How to Find Orphan Pages on a Website

How to Find Orphan Pages on a Website

Orphan pages are web pages on your site that lack internal links pointing to them, making them inaccessible through normal navigation or crawling. These pages can harm your SEO, as search engines may not index them, and they can frustrate users who can’t find valuable content. Identifying and fixing them is crucial for a well-connected website.

If you are not sure about what orphan pages are or how they are going to affect your SEO, make sure to visit our other blog first by clicking here.

Now if you are confident with what orphan pages are, let’s dive deep into how to find orphan pages on a website like a pro.

Tools for Identifying Orphan Pages

To pinpoint orphan pages effectively, you’ll need specialized tools designed to analyze your website’s structure and connectivity. Here are some of the most effective tools, along with details on how they help and examples of their use:

  • Website Crawlers: Tools like Screaming Frog SEO Spider, Ahrefs, and SEMrush are essential for mapping your site’s structure. They crawl your website, mimicking search engine bots, and generate reports on all pages, including those not linked internally. For example, Screaming Frog’s “Orphan URLs” report highlights pages that exist on your server but aren’t linked from any other page. You can export this list to prioritize fixes.
  • Sitemap Generators: Tools like XML-Sitemaps.com or the sitemap feature in Yoast SEO create comprehensive sitemaps of your site. By comparing the sitemap to the pages found during a crawl, you can identify discrepancies. For instance, if a page appears in your server’s file structure but not in the sitemap or crawl, it’s likely an orphan.
  • Analytics Analytics Platforms: Google Analytics and Google Search Console can reveal pages that receive no traffic or impressions, which may indicate orphan status. For example, in Google Analytics, navigate to Behavior > Site Content > All Pages and filter for pages with zero sessions. Cross-reference these with your crawl data to confirm if they’re unlinked.
  • Server Log Analyzers: Tools like Loggly or Splunk analyze server logs to show which pages are accessed by users or bots. Pages that never appear in logs, despite existing on the server, are potential orphans. For example, a blog post from an old campaign might exist but receive no requests, signaling it’s disconnected.

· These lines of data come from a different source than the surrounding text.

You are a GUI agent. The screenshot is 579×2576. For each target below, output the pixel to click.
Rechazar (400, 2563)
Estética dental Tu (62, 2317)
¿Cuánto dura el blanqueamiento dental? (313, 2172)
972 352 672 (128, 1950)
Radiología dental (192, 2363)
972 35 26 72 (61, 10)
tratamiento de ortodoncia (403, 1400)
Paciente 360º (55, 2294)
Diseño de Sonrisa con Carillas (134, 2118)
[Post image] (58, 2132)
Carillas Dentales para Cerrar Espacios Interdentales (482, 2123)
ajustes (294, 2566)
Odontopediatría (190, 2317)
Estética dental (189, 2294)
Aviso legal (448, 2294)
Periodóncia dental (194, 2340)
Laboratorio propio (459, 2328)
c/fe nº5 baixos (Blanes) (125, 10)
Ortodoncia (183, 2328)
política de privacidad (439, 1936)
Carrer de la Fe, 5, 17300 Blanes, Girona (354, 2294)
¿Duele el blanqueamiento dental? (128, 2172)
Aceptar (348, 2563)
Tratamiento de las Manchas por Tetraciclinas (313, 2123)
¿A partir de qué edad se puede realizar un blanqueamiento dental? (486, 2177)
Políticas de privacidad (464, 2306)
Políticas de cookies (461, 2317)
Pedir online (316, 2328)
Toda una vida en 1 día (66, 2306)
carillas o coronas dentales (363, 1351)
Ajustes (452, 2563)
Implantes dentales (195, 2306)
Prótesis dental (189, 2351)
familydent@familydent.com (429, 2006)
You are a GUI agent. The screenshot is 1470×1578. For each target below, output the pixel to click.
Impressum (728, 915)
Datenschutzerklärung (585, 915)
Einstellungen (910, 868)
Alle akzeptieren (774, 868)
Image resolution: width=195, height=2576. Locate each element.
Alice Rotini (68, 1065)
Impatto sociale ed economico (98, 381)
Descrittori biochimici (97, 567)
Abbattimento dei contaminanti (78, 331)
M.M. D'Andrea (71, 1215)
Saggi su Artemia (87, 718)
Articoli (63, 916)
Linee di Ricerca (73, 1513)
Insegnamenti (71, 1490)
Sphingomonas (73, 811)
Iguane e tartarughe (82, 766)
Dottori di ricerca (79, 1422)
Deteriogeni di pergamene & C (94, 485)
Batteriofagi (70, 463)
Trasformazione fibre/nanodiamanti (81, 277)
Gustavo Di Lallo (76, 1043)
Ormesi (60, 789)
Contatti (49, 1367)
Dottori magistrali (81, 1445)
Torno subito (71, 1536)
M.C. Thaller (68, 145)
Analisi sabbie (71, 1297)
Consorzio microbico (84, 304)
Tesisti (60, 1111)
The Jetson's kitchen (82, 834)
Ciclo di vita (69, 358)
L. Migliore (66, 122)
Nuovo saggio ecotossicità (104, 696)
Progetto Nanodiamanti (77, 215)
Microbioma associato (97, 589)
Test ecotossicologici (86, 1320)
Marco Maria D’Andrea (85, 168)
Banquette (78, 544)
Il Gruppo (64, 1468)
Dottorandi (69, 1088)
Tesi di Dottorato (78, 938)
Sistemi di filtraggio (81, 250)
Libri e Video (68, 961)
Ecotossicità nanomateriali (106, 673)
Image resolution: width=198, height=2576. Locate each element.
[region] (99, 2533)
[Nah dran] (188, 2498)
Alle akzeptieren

Using a combination of these tools ensures thorough detection. For instance, you might start with Screaming Frog to identify potential orphans, then cross-check with Google Analytics to confirm they’re not receiving traffic, and finally review server logs to ensure they’re not being accessed indirectly. This multi-tool approach minimizes false positives and gives you a clear picture of your site’s orphan pages.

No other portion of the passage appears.